How much did winning the 2017 NHL Draft Lottery speed up the rebuild in New Jersey? The Devils have missed the playoffs in each of the five seasons following their 2012 trip to the Stanley Cup Final, yet there’s finally a sense of optimism surrounding this franchise.
Only two teams (Avalanche, Canucks) scored fewer goals than the Devils in 2016-17 and only five teams (Avalanche, Stars, Coyotes, Jets, Red Wings) allowed more goals against, which meant Ray Shero was going to be a busy man in the summer.
While some teams got worse over the off-season and others remained stagnant, Shero ensured the Devils got better—at least on paper.
Shero packaged a pair of extra 2018 draft picks the team had to acquire top-six forward Marcus Johansson, a significant upgrade to Mike Cammalleri after the team decided to buy out the final two years of the veteran’s contract.
In free agency, signing two-way centre Brian Boyle and four-time 20-goal scorer Drew Stafford adds some needed depth and veteran leadership to the forward group.
Shero also bolstered a blue line that was in dire need of some upgrades, as you’ll see below.
UP-AND-COMING PLAYER TO WATCH
This is a no-brainer, it’s Nico Hischier. No player shot up the prospect rankings more dramatically than the former Halifax Mooseheads star before he was taken with the top pick in the 2017 draft.

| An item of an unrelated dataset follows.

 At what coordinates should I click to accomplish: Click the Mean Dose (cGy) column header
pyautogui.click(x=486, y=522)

Hischier isn’t getting the same type of shine fellow first-overall picks Connor McDavid (2015) and Auston Matthews (2016) received prior to making their respective NHL debuts. There are a couple main reasons for this. One, he wasn’t drafted by a Canadian or big-market team and, two, Hischier isn’t regarded as a franchise-altering player the way McDavid and Matthews were. Instead, Hischier is viewed more as a Henrik Zetterberg type, elite at both ends of the ice.

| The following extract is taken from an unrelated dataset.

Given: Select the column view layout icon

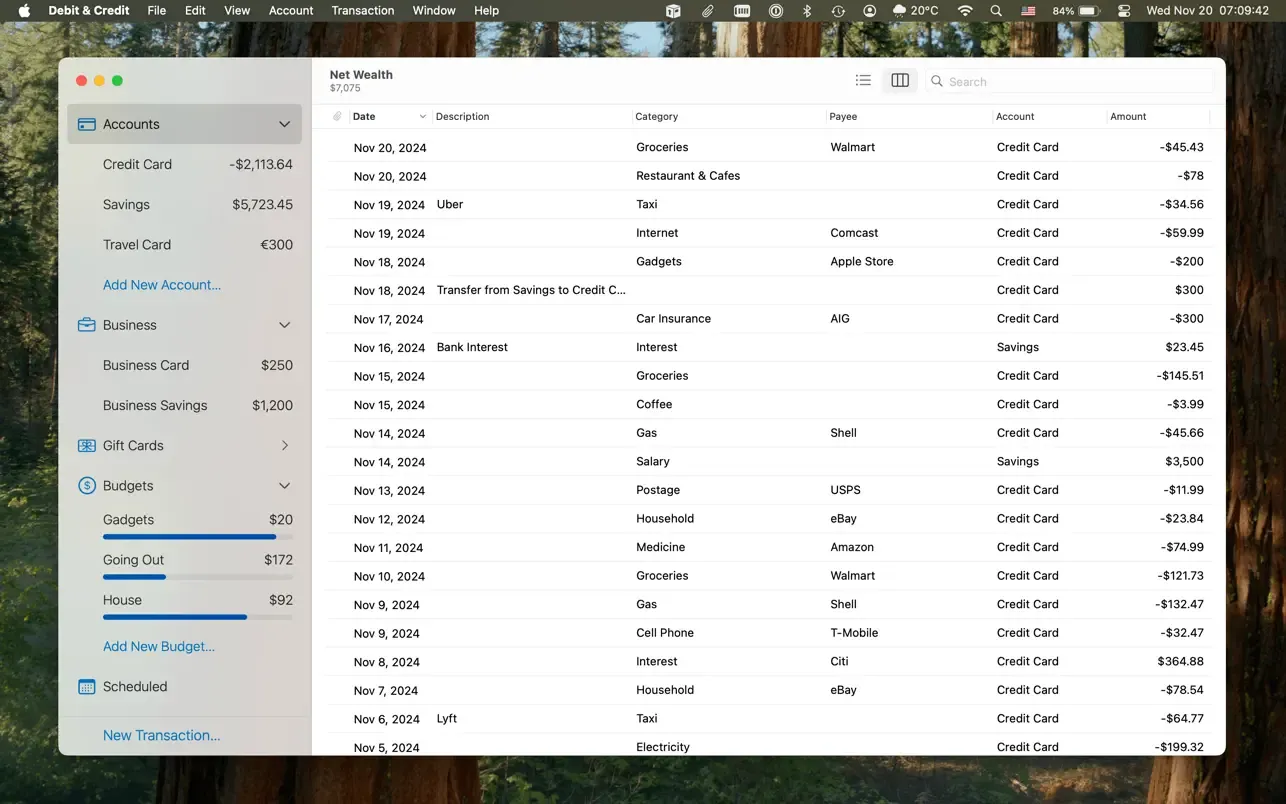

“All the offensive stuff aside, his play without the puck, and his details and habits in his game were really good,” Rick Kowalsky, coach of the AHL’s Binghamton Devils, said of Hischier following his Prospects Challenge debut. “He was strong on the back check. He looks like the type of player that’s going to make players around him better.”
WHAT A SUCCESSFUL 2017-18 WOULD LOOK LIKE
Qualifying for the post-season is priority No. 1, but really as long as they’re in the playoff race late in the season it will be a sign of progress. At the very minimum, the hope would be this team can begin to resemble a worthy up-and-coming contender—similar to how the Hurricanes and Jets took positive steps forward in 2016-17.
They won’t be able to take a step in the right direction, however, if they can’t threaten opposing teams with offence. Taylor Hall and Kyle Palmieri led this team in scoring with just 53 points apiece in 2016-17 and Palmieri was the only member of the Devils to bury more than 20 goals.
Losing Travis Zajac to injury prior to training camp was a rough blow. The forward underwent surgery to repair a pectoral injury in mid-August and is expected to miss four to six months.
BIGGEST REMAINING QUESTION
Can the blue line give starting netminder Cory Schneider enough support? Schneider is coming off his worst season as a pro. His poor performance can’t be blamed solely on shoddy defensive play but it was a huge contributing factor to his 2.82 goals-against average and .908 save percentage.
Trading Adam Larsson for Taylor Hall in 2016 was a pivotal moment for this team. On one hand Hall was one of the most reliable players on the Devils in his first year wearing the red and black but Larsson’s absence was felt on the back end.
The team’s top blueliner now is Damon Severson, who earned a six-year contract Monday. Jon Merrill was taken by the Vegas Golden Knights in the expansion draft and Shero acquired Mirco Mueller, a 22-year-old with a high ceiling, from the Sharks.
The key addition on defence, though, was coveted college free agent Will Butcher, the 2016 Hobey Baker Award recipient. Butcher became the first defenceman in more than a decade to win the award and the Devils are hoping he can live up to the hype.
“He has an elite level brain and really good poise,” Jim Montgomery, Butcher’s former coach at the University of Denver, recently told NHL.com. “Every time he touches the puck, it’s going to be a positive outcome because he makes great decisions, so that’s the No. 1 thing that stands out to me. He’s improved as far as his gap control and with how he angles people and moves his feet to take away time and space, and another thing special about him is his transitional passing.”